Instructions for the task
Rewrite the rows below as a JSON list of strings, with one string for each line and no blank lines. Leave the pictures out of the answer.

--------------------------------------------------

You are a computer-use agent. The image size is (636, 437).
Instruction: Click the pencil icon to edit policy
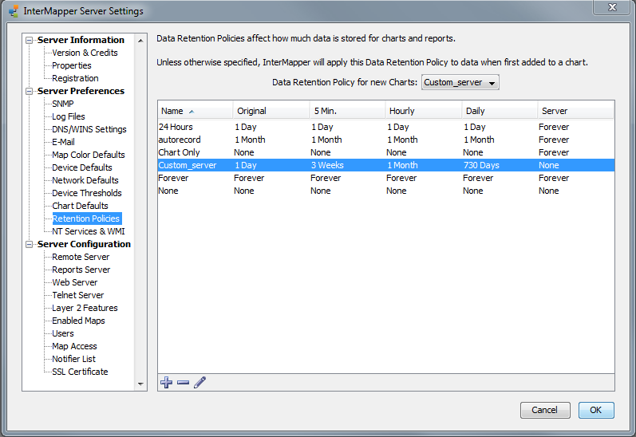tap(199, 383)
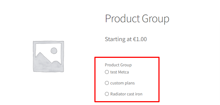Viewport: 220px width, 105px height.
Task: Click the large "Product Group" page title
Action: tap(137, 19)
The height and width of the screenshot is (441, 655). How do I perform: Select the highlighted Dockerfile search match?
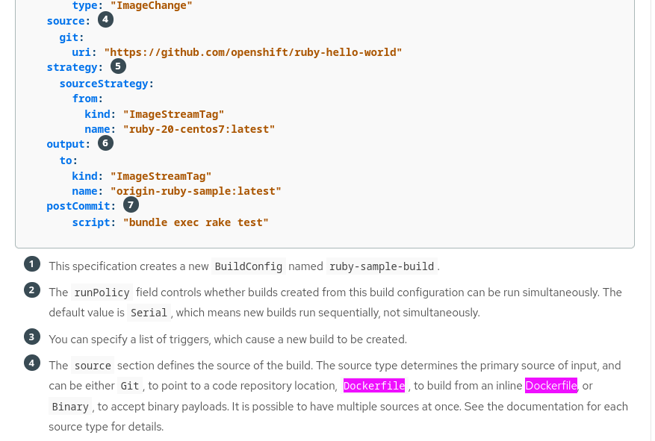click(373, 386)
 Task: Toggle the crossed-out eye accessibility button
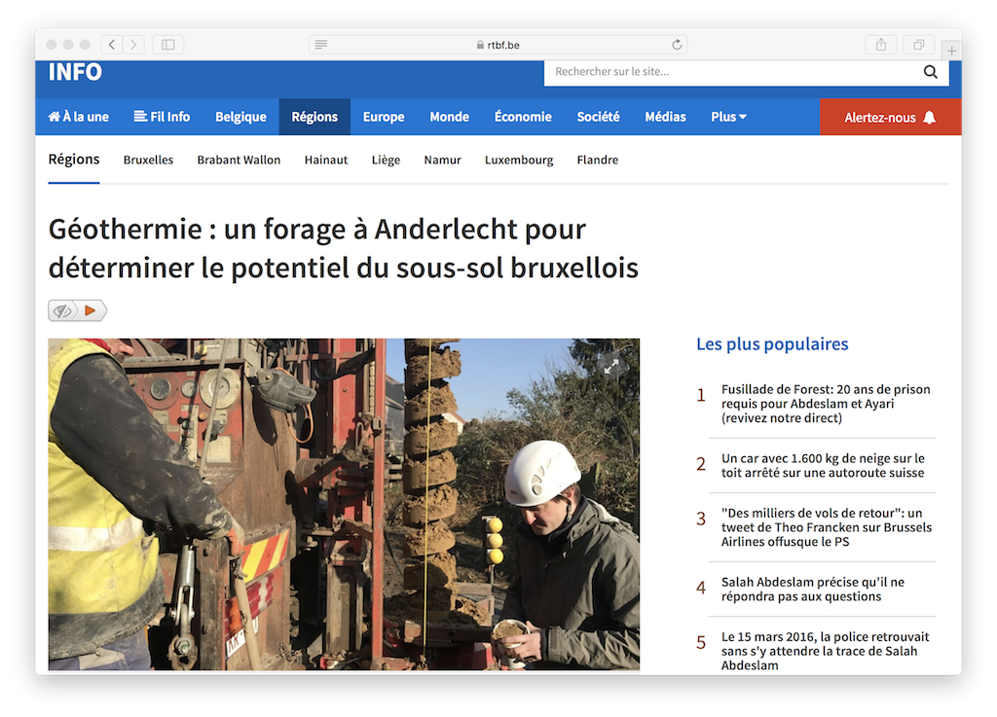coord(64,311)
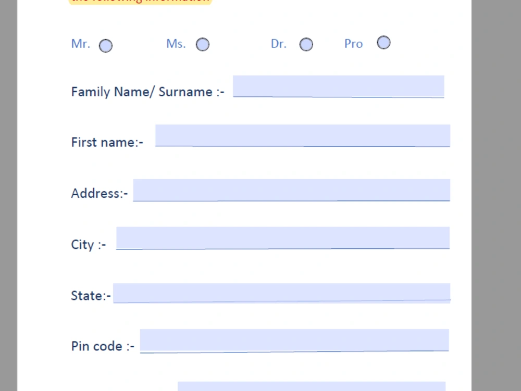Select the Dr. title radio button
This screenshot has width=521, height=391.
(306, 44)
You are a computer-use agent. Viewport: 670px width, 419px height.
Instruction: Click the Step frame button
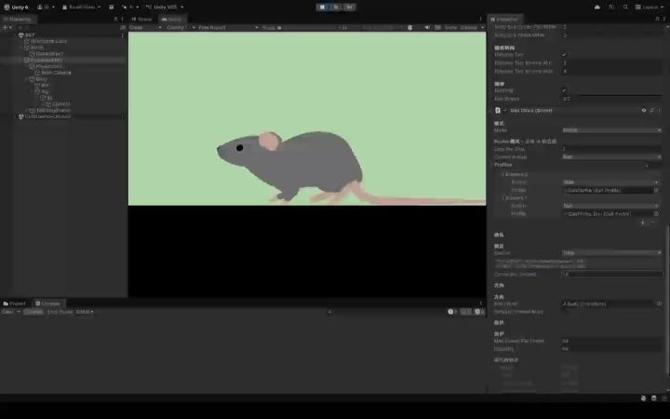[x=350, y=7]
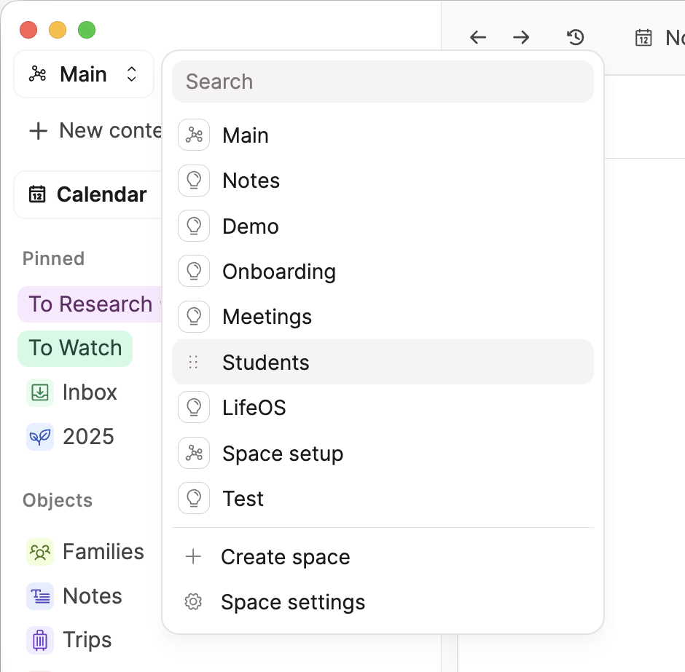Click the Space settings gear icon
685x672 pixels.
pos(193,602)
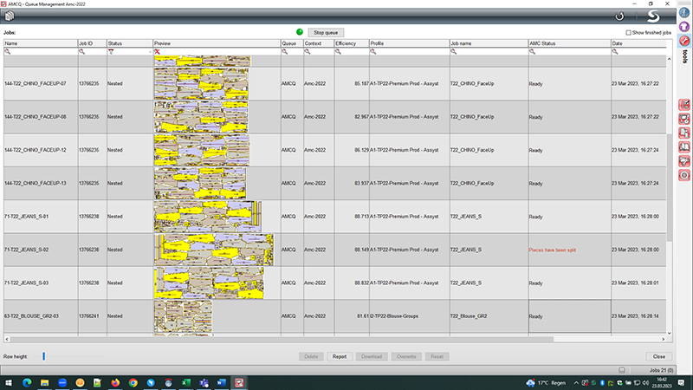The image size is (693, 390).
Task: Click the topmost red tool icon in tools panel
Action: coord(684,105)
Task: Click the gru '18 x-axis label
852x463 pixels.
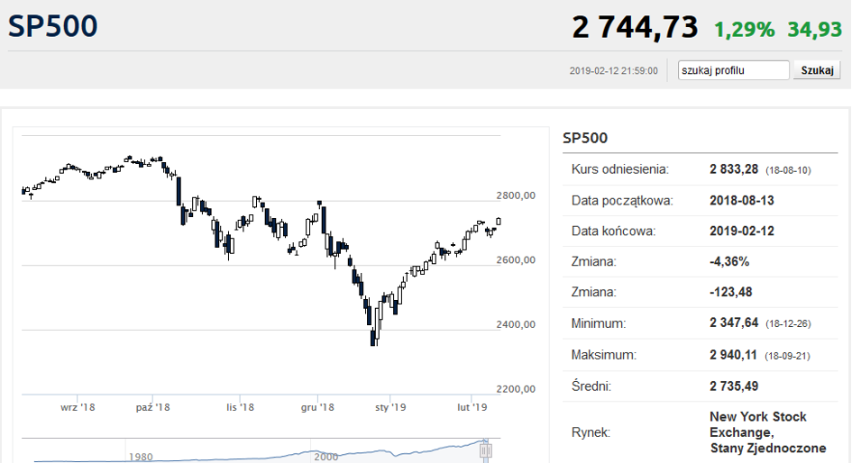Action: [x=318, y=407]
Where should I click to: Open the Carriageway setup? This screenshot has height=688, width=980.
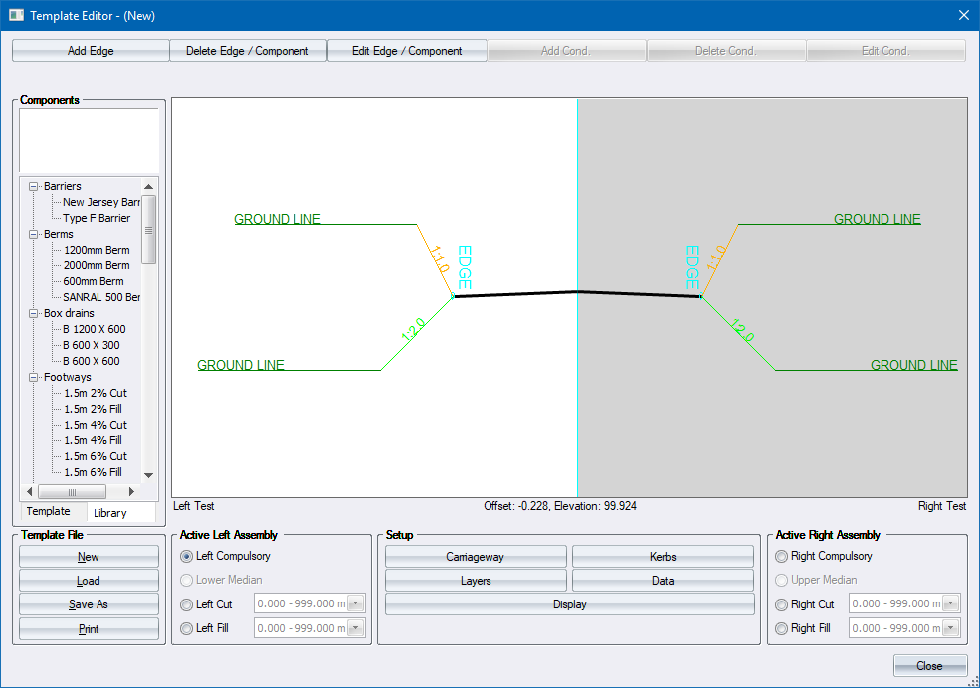coord(476,557)
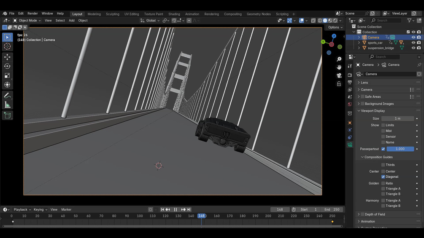Open the Render menu
This screenshot has width=424, height=238.
[x=32, y=13]
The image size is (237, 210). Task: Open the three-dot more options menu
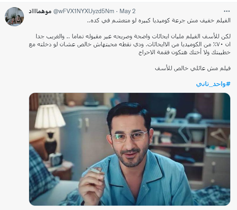pyautogui.click(x=227, y=11)
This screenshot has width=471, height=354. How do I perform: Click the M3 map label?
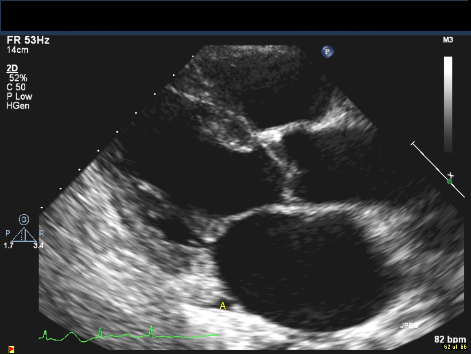coord(448,40)
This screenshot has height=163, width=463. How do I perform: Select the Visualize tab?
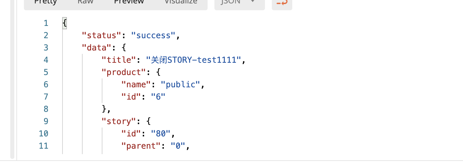(181, 3)
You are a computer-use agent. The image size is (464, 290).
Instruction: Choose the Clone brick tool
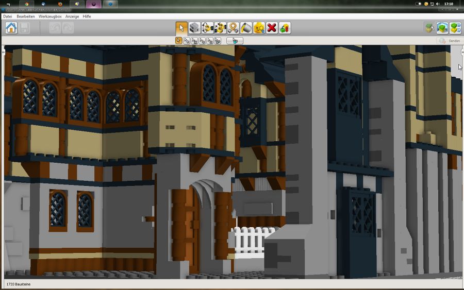point(194,28)
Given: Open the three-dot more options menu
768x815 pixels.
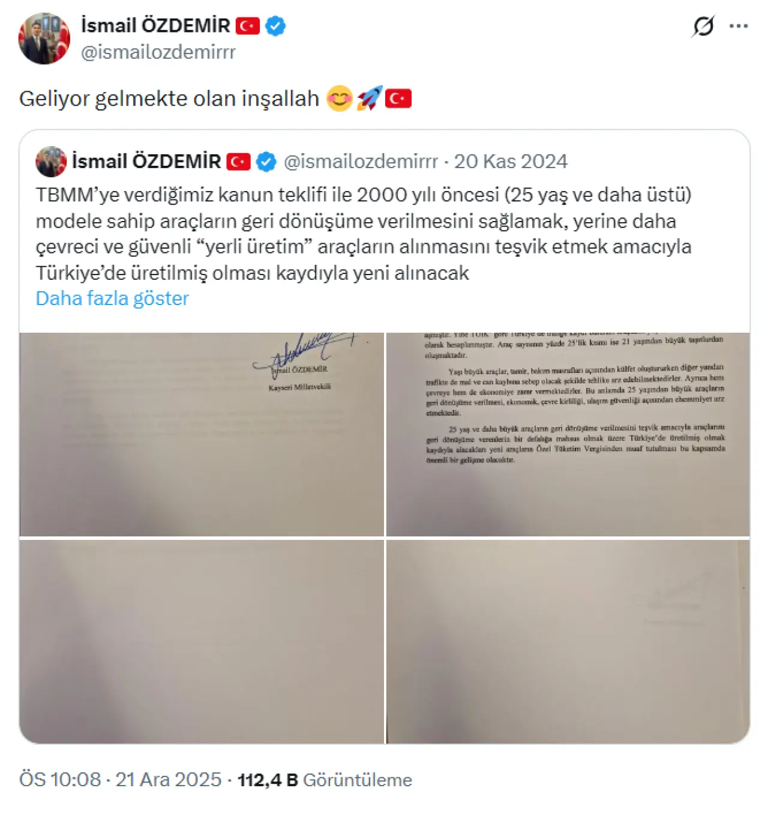Looking at the screenshot, I should [739, 26].
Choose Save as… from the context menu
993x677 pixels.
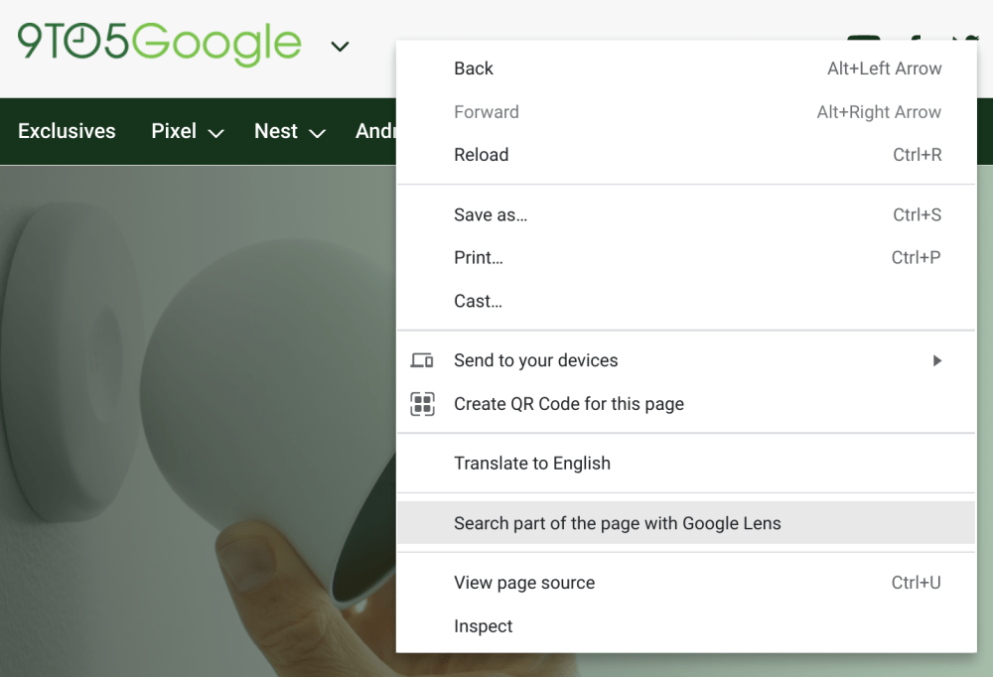[x=491, y=214]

--------------------------------------------------

Answer to this exercise
[
  "You are a computer-use agent. The image size is (636, 437).",
  "Instruction: Click the pencil icon to edit policy",
  "tap(199, 383)",
  "Viewport: 220px width, 105px height.",
  "Task: Click the large \"Product Group\" page title",
  "Action: tap(137, 19)",
  "The height and width of the screenshot is (441, 655). How do I perform: Select the highlighted Dockerfile search match?",
  "click(373, 386)",
  " Task: Toggle the crossed-out eye accessibility button",
  "coord(64,311)",
  "Select the Dr. title radio button",
  "This screenshot has width=521, height=391.",
  "(306, 44)",
  "You are a computer-use agent. Viewport: 670px width, 419px height.",
  "Instruction: Click the Step frame button",
  "[x=350, y=7]",
  "Click the Space settings gear icon",
  "685x672 pixels.",
  "pos(193,602)",
  "The image size is (693, 390).",
  "Task: Click the topmost red tool icon in tools panel",
  "Action: coord(684,105)",
  "Task: Click the gru '18 x-axis label",
  "852x463 pixels.",
  "Action: [x=318, y=407]",
  "Where should I click to: Open the Carriageway setup? This screenshot has height=688, width=980.",
  "coord(476,557)",
  "Open the Render menu",
  "This screenshot has width=424, height=238.",
  "[x=32, y=13]",
  "The image size is (237, 210). Task: Open the three-dot more options menu",
  "pyautogui.click(x=227, y=11)",
  "This screenshot has width=471, height=354. How do I perform: Click the M3 map label?",
  "coord(448,40)",
  "This screenshot has height=163, width=463. How do I perform: Select the Visualize tab?",
  "(181, 3)",
  "You are a computer-use agent. The image size is (464, 290).",
  "Instruction: Choose the Clone brick tool",
  "point(194,28)",
  "Given: Open the three-dot more options menu",
  "768x815 pixels.",
  "Looking at the screenshot, I should [739, 26].",
  "Choose Save as… from the context menu",
  "993x677 pixels.",
  "[x=491, y=214]"
]